I hadn't thought of RPMB, but I think the logic is OK, which is good because
it is the same as we presently have.  Here the md->part_type will be the
main area even for RPMB.  So this switch won't do anything if we have a
request in flight.  Then inside __mmc_blk_ioctl_cmd() the switch to RPMB is
done, and afterwards mmc_blk_issue_drv_op() switches it back again.

> 
>>
>>>
>>>> +       if (ret)
>>>> +               return MMC_REQ_FAILED_TO_START;
>>>> +
>>>> +       switch (mmc_issue_type(mq, req)) {
>>>> +       case MMC_ISSUE_SYNC:
>>>> +               ret = mmc_blk_wait_for_idle(mq, host);
>>>> +               if (ret)
>>>> +                       return MMC_REQ_BUSY;
>>>
>>> Wouldn't it be possible that yet a new SYNC request becomes queued in
>>> parallel with this current one. Then, when reaching this point, how do
>>> you make sure that new request waits for the current "SYNC" request?
>>
>> As mentioned above, there are no parallel dispatches.
>>
>>>
>>> I mean is the above mmc_blk_wait_for_idle(), really sufficient to deal
>>> with synchronization?
>>
>> So long as there are no parallel dispatches.
>>
>>>
>>> I guess we could use mmc_claim_host(no-ctx) in some clever way to deal
>>> with this, or perhaps there is a better option?
>>
>> We are relying on there being no parallel dispatches.  That is the case now,
>> but if it weren't we could use a mutex in mmc_mq_queue_rq().
>>
> 
> Yeah, but then leave that until needed.
> 
>>>
>>> BTW, I guess the problem is also present if there is SYNC request
>>> ongoing and then is a new ASYNC request coming in. Is the ASYNC
>>> request really waiting for the SYNC request to finish?
>>
>> With no parallel dispatches, the SYNC request runs to completion before
>> another request can be dispatched.
> 
> Yes, I get it now. Thanks for clarifying this!
> 
> [...]
> 
>>>> +static blk_status_t mmc_mq_queue_rq(struct blk_mq_hw_ctx *hctx,
>>>> +                                   const struct blk_mq_queue_data *bd)
>>>> +{
>>>> +       struct request *req = bd->rq;
>>>> +       struct request_queue *q = req->q;
>>>> +       struct mmc_queue *mq = q->queuedata;
>>>> +       struct mmc_card *card = mq->card;
>>>> +       enum mmc_issue_type issue_type;
>>>> +       enum mmc_issued issued;
>>>> +       bool get_card;
>>>> +       int ret;
>>>> +
>>>> +       if (mmc_card_removed(mq->card)) {
>>>> +               req->rq_flags |= RQF_QUIET;
>>>> +               return BLK_STS_IOERR;
>>>> +       }
>>>> +
>>>> +       issue_type = mmc_issue_type(mq, req);
>>>> +
>>>> +       spin_lock_irq(q->queue_lock);
>>>> +
>>>> +       switch (issue_type) {
>>>> +       case MMC_ISSUE_ASYNC:
>>>> +               break;
>>>> +       default:
>>>> +               /*
>>>> +                * Timeouts are handled by mmc core, and we don't have a host
>>>> +                * API to abort requests, so we can't handle the timeout anyway.

- [Material provided]:
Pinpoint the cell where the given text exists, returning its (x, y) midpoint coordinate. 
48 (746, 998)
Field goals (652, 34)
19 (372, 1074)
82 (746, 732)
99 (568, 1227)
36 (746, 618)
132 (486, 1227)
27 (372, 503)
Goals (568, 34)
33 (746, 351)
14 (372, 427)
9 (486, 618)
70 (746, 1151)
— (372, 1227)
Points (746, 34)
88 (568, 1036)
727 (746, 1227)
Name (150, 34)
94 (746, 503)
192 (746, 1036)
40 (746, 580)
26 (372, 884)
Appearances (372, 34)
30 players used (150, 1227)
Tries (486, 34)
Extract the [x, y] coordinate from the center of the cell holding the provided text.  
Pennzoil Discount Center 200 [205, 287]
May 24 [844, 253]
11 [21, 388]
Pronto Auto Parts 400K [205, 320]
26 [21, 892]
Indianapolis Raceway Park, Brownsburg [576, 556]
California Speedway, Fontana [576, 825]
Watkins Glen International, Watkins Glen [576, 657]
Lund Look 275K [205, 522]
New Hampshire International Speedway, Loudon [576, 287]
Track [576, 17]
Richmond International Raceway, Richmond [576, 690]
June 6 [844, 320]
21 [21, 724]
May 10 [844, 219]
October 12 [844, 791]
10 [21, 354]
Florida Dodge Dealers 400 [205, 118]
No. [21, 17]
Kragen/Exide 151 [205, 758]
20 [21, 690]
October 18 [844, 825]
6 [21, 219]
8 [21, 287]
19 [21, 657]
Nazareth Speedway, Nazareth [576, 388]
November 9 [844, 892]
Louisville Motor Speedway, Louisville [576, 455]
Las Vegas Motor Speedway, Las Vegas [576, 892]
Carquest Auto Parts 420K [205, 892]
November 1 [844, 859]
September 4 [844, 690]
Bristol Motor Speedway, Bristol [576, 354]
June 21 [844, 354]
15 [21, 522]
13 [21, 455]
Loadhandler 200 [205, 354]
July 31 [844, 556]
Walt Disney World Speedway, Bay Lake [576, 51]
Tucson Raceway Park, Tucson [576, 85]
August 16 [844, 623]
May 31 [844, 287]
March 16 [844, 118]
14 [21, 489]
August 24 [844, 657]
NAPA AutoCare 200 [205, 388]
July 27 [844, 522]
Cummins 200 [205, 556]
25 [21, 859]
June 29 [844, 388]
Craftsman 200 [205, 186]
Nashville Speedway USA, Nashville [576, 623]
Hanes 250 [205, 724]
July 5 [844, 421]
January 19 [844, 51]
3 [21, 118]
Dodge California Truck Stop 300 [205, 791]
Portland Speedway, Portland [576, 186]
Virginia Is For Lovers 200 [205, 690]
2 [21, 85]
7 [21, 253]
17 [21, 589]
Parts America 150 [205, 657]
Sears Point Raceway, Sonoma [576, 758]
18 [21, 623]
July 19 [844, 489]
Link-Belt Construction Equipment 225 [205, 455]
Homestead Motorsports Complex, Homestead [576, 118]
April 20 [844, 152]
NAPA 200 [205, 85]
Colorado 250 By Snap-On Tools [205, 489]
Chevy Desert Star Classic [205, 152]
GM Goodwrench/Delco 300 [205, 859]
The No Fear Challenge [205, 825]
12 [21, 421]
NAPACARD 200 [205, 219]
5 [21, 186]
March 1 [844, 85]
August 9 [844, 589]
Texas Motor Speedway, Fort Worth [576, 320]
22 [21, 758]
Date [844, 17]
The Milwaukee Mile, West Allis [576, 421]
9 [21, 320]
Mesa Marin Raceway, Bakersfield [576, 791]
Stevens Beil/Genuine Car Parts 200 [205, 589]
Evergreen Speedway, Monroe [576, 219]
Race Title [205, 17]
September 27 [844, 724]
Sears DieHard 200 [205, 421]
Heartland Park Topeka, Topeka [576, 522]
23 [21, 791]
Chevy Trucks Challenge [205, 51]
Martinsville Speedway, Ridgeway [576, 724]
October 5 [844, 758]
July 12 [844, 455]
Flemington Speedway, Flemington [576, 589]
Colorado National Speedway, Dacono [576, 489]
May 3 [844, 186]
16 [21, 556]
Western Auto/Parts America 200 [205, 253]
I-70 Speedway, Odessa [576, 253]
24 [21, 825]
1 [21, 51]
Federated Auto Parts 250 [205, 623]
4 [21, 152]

- [Exercise]: Repeat the part of the discussion starting with "I hadn't thought" and going on through "it back again.", word for word. Rely only on the discussion, not on the listing.

- [Final result]:
I hadn't thought of RPMB, but I think the logic is OK, which is good because
it is the same as we presently have.  Here the md->part_type will be the
main area even for RPMB.  So this switch won't do anything if we have a
request in flight.  Then inside __mmc_blk_ioctl_cmd() the switch to RPMB is
done, and afterwards mmc_blk_issue_drv_op() switches it back again.